16th-century English poet

Thomas Edwards (fl. 1587–1595) was an English poet who published two Ovidian epic poems Cephalus and Procris and Narcissus. Beyond his name, nothing is known with certainty of Edwards. He has been provisionally identified with a Shropshire law student of that name who transferred from Furnival's Inn to Lincoln's Inn in June 1587, where he shared a room with a known friend of John Donne. Edwards may have contributed the Latin verse to Adriaan van Roomen's Parvum theatrum urbium, published in 1595.

==Cephalus and Procris and Narcissus==
Edwards's two known poems concern characters who all feature in Ovid's poem Metamorphoses. Cephalus and Procris are a romantic couple. Narcissus famously fell in love with his own reflection.

Edwards's poems were published as a single volume in 1595; Cephalus and Procris is in couplet form, Narcissus using a seven-line stanza. In the former, Edwards appears to be imitating Marlowe and in the latter Shakespeare.
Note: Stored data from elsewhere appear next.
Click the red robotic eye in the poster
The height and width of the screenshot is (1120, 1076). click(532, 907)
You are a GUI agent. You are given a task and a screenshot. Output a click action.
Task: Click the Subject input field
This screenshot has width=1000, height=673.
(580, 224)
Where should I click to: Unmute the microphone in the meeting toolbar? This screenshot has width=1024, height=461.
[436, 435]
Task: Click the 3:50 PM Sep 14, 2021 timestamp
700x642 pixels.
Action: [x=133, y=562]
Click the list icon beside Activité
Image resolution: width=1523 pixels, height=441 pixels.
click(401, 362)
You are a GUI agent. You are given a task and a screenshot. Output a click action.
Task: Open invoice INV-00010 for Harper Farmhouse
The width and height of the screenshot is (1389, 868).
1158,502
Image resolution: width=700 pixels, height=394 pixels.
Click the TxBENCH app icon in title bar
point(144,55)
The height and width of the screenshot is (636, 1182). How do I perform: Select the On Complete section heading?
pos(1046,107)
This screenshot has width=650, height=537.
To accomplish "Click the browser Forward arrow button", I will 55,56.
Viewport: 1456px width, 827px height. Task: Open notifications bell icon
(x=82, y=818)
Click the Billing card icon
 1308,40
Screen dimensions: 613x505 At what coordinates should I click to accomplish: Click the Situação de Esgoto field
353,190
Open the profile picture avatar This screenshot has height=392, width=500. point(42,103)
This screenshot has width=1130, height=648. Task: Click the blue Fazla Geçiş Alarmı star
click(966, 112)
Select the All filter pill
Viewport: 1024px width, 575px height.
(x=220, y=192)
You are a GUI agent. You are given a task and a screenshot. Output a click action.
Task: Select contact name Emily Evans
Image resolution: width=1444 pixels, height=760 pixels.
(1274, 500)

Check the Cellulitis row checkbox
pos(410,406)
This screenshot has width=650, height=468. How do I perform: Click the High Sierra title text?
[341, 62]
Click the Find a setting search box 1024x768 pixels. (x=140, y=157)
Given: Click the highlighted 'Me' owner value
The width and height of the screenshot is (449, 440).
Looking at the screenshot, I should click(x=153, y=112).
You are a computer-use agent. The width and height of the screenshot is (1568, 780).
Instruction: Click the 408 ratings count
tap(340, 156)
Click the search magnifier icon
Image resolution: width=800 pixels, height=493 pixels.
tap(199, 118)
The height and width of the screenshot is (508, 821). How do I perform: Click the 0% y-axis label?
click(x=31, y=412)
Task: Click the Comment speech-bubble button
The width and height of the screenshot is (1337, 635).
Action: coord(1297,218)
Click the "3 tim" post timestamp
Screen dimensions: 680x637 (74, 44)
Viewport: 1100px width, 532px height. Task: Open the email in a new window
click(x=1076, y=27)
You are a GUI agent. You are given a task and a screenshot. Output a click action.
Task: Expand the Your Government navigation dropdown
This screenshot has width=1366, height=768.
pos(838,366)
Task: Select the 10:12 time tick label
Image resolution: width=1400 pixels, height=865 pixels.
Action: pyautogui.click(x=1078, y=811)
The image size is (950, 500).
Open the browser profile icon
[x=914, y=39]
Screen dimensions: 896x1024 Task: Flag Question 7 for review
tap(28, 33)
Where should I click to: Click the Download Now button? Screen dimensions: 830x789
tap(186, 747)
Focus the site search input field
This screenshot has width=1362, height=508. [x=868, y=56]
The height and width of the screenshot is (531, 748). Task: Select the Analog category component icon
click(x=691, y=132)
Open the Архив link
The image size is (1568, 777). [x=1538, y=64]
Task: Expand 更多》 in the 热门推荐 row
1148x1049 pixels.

The author concluded each work with a long postscript. In Narcissus this includes, using aliases, references to other poets including Amintas (Thomas Watson), Collyn (Edmund Spenser), Leander (Christopher Marlowe), Rosamond (Samuel Daniel) and Adon (Shakespeare). A mysterious poet "in purple robes" praised at the end of the list has not been convincingly identified.

===Reception===
The book was not well received. Contemporaries such as William Covell and Thomas Nashe derided it. Covell listed it among the "smaller lights" of modern poetry. Nashe attacked it in his pamphlet Have with You to Saffron-Walden. No copies of the book were known until a portion of a copy was found in the Lamport Library of Sir Charles Isham, 10th Baronet in 1867. A complete copy was subsequently discovered at the Cathedral Library at Peterborough. It was republished by the Roxburghe Club in 1882. Before this the poem was only known by its title and the references to it by Nashe and others. Nashe appears to say that it was by written by Anthony Chute. It was thus attributed to Chute until the actual book with its author's name on the title page was located.

Various authors starting with Thomas Warton have suggested that Shakespeare satirised Cephalus and Procris in the Pyramus and Thisbe episode in A Midsummer Night's Dream, supposedly written by an incompetent poet, Peter Quince.

Pyramus: Not Shafalus to Procrus was so true.
Thisbe: As Shafalus to Procrus, I to you.
(Midsummer Night's Dream, Act v. 1)

However, this view has been generally discounted since the poem was located, as it bears no resemblance to the verses attributed to Peter Quince.